Changes to travel were fairly well trailed, but perhaps few were expecting such a radical move to enable non-vaccinated visitors to come to the island through the ‘blue channel’.
But rather more surprising, particularly in the way the news was delivered, was confirmation that booster vaccinations were poised to start, and that vaccinations would now be offered to 12-15 year-olds – both revealed through answers to questions from journalists rather than in the initial CCA announcement.
The travel changes appear to have been positively received – a sea change from the mood a few months ago when the CCA first moved to open borders.
‘This is not without risk,’ said Dr Brink. ‘We know that. But we’ve done well so far. We might see more cases, we might see a spike of infection. We don’t know what the future brings us. But we are in a really good position. We’ve got a highly vaccinated population.’

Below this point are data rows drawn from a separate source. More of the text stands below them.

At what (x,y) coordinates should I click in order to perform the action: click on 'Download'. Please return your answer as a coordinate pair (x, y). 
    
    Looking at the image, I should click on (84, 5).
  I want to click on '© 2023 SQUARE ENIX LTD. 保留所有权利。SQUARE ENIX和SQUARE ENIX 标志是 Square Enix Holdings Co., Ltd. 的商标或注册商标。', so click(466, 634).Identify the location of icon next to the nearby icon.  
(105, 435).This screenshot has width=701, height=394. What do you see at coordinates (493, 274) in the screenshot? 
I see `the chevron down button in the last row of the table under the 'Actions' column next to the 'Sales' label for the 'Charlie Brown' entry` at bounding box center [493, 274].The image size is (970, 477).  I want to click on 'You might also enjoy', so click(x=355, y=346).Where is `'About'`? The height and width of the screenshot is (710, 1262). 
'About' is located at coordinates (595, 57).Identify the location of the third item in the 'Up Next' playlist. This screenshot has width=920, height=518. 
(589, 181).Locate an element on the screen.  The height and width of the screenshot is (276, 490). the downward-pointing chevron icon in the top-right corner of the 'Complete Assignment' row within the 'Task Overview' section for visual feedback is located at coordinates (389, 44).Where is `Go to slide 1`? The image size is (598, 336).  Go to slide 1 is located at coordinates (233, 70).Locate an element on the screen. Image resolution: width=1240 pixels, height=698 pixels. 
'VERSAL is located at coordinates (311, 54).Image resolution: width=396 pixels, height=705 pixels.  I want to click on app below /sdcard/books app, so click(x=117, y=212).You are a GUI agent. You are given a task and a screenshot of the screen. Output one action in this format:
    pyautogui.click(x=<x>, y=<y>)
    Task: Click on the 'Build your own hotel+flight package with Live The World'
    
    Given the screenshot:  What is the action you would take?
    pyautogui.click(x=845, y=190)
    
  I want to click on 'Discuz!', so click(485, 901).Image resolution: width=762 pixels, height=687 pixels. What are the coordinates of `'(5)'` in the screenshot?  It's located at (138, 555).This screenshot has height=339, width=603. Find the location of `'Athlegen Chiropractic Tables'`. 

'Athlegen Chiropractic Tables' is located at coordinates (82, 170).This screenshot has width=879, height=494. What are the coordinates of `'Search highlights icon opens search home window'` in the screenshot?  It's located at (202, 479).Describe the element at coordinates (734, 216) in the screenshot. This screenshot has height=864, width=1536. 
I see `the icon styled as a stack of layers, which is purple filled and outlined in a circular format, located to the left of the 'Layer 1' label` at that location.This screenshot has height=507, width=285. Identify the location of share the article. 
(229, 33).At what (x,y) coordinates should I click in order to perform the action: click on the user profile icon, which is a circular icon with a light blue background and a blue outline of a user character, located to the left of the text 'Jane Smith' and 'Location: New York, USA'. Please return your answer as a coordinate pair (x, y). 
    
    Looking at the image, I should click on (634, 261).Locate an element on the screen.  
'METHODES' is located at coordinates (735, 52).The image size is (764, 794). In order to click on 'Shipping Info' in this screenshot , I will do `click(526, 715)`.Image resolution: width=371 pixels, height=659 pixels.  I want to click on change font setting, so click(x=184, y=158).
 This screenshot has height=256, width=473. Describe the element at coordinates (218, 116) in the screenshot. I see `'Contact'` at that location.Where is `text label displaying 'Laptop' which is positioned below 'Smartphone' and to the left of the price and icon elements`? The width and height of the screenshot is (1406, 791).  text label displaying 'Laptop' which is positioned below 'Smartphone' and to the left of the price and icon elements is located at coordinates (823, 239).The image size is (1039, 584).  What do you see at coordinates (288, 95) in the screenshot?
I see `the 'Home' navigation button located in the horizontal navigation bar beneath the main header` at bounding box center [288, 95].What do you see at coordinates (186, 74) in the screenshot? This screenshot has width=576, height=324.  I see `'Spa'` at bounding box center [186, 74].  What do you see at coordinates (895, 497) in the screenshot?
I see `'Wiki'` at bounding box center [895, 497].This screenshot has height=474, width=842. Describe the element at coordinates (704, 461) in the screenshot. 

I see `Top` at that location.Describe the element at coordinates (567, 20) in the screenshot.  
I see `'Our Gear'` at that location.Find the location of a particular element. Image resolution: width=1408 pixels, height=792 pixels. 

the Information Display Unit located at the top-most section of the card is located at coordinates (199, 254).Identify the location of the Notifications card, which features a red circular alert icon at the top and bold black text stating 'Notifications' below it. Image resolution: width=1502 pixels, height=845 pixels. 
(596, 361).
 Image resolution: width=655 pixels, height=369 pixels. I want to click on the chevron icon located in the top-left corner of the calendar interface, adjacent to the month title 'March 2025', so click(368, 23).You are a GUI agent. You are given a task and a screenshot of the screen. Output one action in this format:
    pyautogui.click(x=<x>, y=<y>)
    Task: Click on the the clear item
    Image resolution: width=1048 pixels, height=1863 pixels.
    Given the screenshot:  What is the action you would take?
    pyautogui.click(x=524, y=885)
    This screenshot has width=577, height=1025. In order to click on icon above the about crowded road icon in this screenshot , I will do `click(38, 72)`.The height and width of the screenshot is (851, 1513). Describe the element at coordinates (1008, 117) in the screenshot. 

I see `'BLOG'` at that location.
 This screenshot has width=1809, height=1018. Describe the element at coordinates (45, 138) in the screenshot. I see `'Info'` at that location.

But once again, when scrutiny of the CCA and its actions is as high as it has been for quite a while, it was not a good look for the authority to be seen to be releasing such important information on the back of media questioning, rather than in its initial announcement.
Next the CCA and Dr Brink’s softly-softly approach can expect to next be tested in a few weeks’ time, over the formality and detail of the Travel Tracker and the purchase of lateral flow tests at the ports.
While yesterday’s news was a surprise and very welcome to Guernsey Football Club, as it very likely reopens the door for national league action to recommence, those two issues, and the probably significant challenges if an opposition player was to test positive on arrival, could significantly set back the club’s plans to get back on track.
But with more regular reviews to travel policy now likely, sports fans could have hope that if border restrictions continue to be eased, and whatever it looks like, the new normal cannot be too far away.